The moon’s pale engravings on the cell wall
wove a pattern of loss and sorrow
as the knowledge of evil streamed in,
and this revelation caused the greatest pain
of all, and Sandy wept for the human condition

Not far away, in another town, a man
only a few years older than Sandy,
was arrested for the murder of a teen-aged girl;
he was convicted, sentenced to life in prison
and brought to a cell next to Sandy’s

He watched Sandy suffer with pleasure:
in a corrupt world there was no justice,
he thought in gratification of his cynicism;
better to embrace the chaos
and take whatever you can.

Blanca Cors recovered from her injuries
but was unable to identify her attacker;
Will’s anger erupted with Morris Rubra:
I can’t help my brother, or save him,
and I hate everybody who’s turned against him.

The older man counseled him:
Don’t let this make you bitter,
or lose your trust in people.

The wind in the pines was a fugue,
and in the sky and river a tomblike gloom;
Mira tried in vain to comfort Will,
and Morris Rubra to give him hope,
but Will was inconsolable

When Will fled to the coastal solitude
of Casey Key, he found brief respite;
on the beach he saw a group of teens his age,
threatening to rupture the amniotic sac
of light and wind that enwombed him

They waved to him, and he recognized each
one just as they closed in,
casting tall shadows on the sand;
the Gulf galloped over rocks and moss
glistened like sweat on horses’ flanks

Voices broke the hypnotic pulse of surf,
reverberating around him
and riding roughshod into his brain:
Hey, Will.
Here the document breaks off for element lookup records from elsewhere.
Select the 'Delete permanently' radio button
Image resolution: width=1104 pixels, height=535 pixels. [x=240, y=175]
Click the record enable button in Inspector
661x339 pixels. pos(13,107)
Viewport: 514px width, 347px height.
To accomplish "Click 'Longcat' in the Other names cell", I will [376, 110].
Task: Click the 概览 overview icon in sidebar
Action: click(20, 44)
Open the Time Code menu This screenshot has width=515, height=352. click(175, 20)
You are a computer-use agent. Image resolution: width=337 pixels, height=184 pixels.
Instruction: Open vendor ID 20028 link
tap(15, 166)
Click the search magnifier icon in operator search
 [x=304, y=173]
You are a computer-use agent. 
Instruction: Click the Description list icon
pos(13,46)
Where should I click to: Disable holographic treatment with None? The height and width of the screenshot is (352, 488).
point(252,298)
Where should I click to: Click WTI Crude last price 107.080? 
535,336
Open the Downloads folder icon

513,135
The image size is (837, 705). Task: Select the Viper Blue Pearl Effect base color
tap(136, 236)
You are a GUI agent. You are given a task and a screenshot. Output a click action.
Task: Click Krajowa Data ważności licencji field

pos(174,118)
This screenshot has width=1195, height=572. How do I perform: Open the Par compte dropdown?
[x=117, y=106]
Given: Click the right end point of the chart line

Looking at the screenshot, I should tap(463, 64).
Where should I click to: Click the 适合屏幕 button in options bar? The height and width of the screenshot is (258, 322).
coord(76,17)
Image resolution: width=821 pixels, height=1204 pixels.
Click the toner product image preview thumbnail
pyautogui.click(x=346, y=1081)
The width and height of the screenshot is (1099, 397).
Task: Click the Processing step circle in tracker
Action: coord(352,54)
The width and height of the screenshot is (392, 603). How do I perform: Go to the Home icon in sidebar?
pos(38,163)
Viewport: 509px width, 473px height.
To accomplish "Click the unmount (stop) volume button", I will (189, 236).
We’re going to the rodeo.
Are you?

He tried to smile:
Yes, I’m coming to the rodeo; I’ll be there;
he knew he should be grateful for their loyalty,
for their attempted normalcy,
but these people belonged to a past illusion

Will told his father and added, my world
before god turned away;
his father threw up his hands: God?
We people bind our innocence in fear and lies,
and trot out the worst in ourselves with pride.

But doesn’t god give us that ability?
His father reflected a moment:
It doesn’t mean we have to use or develop it;
we can be the way Sandy is, so much like my parents,
and your grandparents, in kindness and humility

They were such good people, so decent
it makes me cry to remember them,
and they not only existed — they flourished.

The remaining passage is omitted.